- The task: Every line with "dropdown" in it must be copied from the data.

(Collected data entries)
****************

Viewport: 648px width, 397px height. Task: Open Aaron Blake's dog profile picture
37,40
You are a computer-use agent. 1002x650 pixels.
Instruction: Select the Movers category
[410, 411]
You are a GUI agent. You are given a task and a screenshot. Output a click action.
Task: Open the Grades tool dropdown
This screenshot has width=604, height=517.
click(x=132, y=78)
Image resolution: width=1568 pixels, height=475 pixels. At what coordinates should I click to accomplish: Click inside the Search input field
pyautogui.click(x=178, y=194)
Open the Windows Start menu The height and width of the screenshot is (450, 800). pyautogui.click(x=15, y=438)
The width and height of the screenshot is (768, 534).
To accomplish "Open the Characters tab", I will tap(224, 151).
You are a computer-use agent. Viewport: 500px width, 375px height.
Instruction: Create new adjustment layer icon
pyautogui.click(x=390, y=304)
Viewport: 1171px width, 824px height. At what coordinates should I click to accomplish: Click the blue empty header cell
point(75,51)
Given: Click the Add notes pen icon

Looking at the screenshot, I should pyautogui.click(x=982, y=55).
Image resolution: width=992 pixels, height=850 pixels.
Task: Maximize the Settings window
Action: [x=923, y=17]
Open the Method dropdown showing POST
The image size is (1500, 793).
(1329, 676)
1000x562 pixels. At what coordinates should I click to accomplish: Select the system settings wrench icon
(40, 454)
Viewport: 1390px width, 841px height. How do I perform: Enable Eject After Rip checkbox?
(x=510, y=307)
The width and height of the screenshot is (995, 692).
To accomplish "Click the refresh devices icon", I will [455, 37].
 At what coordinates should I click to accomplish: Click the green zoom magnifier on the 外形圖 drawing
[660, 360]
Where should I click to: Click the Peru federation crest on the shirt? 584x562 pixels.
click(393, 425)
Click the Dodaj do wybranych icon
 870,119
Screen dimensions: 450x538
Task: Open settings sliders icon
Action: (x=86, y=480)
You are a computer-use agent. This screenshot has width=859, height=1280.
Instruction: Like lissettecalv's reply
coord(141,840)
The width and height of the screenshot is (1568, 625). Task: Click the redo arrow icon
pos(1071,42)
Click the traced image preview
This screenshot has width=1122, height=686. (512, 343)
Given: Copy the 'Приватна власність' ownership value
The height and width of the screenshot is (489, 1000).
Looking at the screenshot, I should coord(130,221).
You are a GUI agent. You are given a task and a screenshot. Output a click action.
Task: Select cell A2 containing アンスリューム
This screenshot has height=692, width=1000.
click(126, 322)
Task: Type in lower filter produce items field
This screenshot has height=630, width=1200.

****************

- Answer to the exercise:
Task: Open the Grades tool dropdown
Open the Method dropdown showing POST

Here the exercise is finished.